Interestingly, a comparison with eukaryotic RT sequences suggests greater diversity among bacterial RTs. This inference is drawn from the observation that domains 1, 2 and 7 are unalignable for many bacterial RTs, while obviously present in most eukaryotic RTs (Figure 4). In addition, some bacterial RTs have extreme amino acid substitutions. For example, in the Y/FxDD motif of the catalytic site, the x is nearly always hydrophobic (A, I, V and M), whereas the bacterial group Abi-P2 has a conserved R.

Mobility of the retroelements

It is striking that among this set, group II introns are the only RTs with clear evidence of retromobility. Mobility of the introns is indicated in sequence data by the many redundant and truncated copies, and specifically by multiple intron copies at different locations in a single genome. Furthermore, the exact boundaries of the mobile DNA unit can be determined when identical introns are found in different exons. Among other RTs, the only other possible example of active retromobility is for UG4, where two RTs (gi|151571385 and gi|151571856) are >90% identical and are found within the same genome (Francisella tularensis subsp. novicida GA99-3548). The flanking sequences are identical for ∼100 bp upstream of the RT ORFs, but there is no discernable identity in their 3′-flanking regions. This example is the only instance apart from group II introns in which we find closely related RTs within the same genome. We looked for additional examples of potential mobility by comparing the genomic locations of highly similar RTs found in closely related organisms. In all cases, these RTs were found in identical genomic locations.
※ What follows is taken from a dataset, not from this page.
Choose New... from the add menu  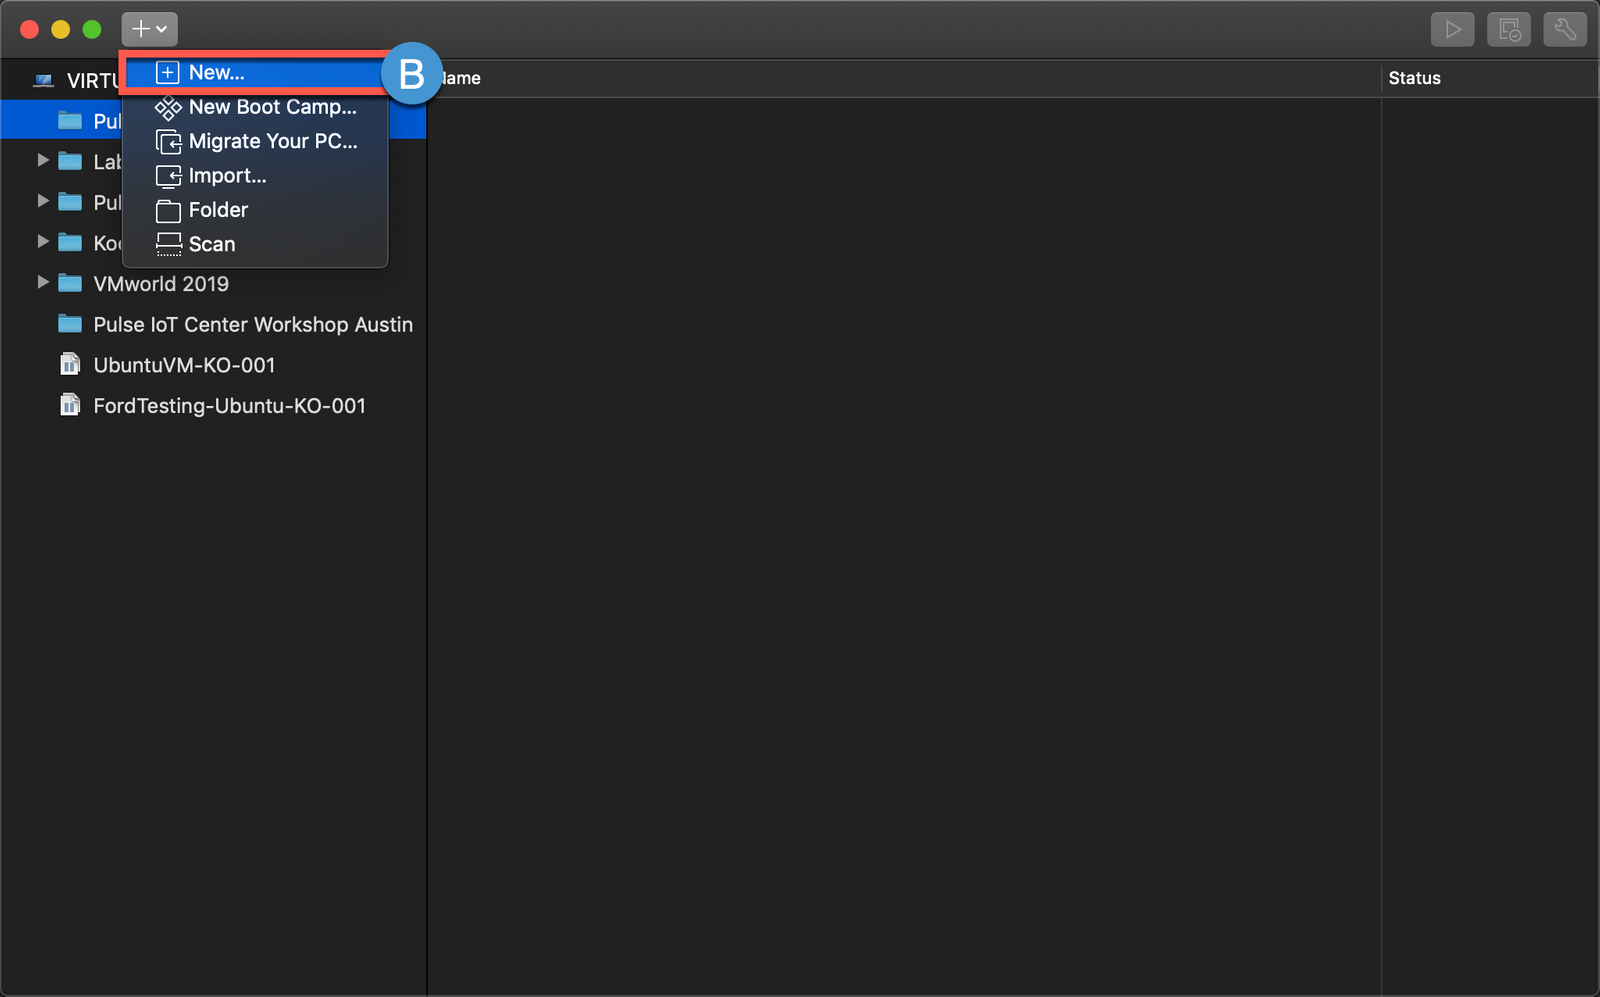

In addition, we found no lengthy conserved target site duplications that could signify recent mobility. The lack of evidence for independent mobility of RTs (other than group II introns and UG4) suggests either that they are not active for retromobility, or that they transpose too infrequently to detect by these criteria.

On the other hand, the RTs do not appear to be inherited strictly vertically, as suggested from their patchy distributions. For example, the retrons in our collection are found in a large variety of species, but are on the whole infrequent across bacteria. The distribution of retrons within closely related strains has previously been shown to be highly sporadic for Escherichia coli, Klebsiella, Proteus and Salmonella (50,51), while there appears to be a degree of vertical inheritance in myxobacteria (15). The simplest explanation for this sporadic phylogenetic distribution is RT-independent horizontal transfers, which is also consistent with the finding of some retrons within prophages (53). DGRs and other groups of RTs similarly have wide and irregular distributions, suggesting nonvertical inheritance (31). Kojima and Kanehisa (38) made the same observation for UG1, UG3/8, UG5, UG6 and UG9.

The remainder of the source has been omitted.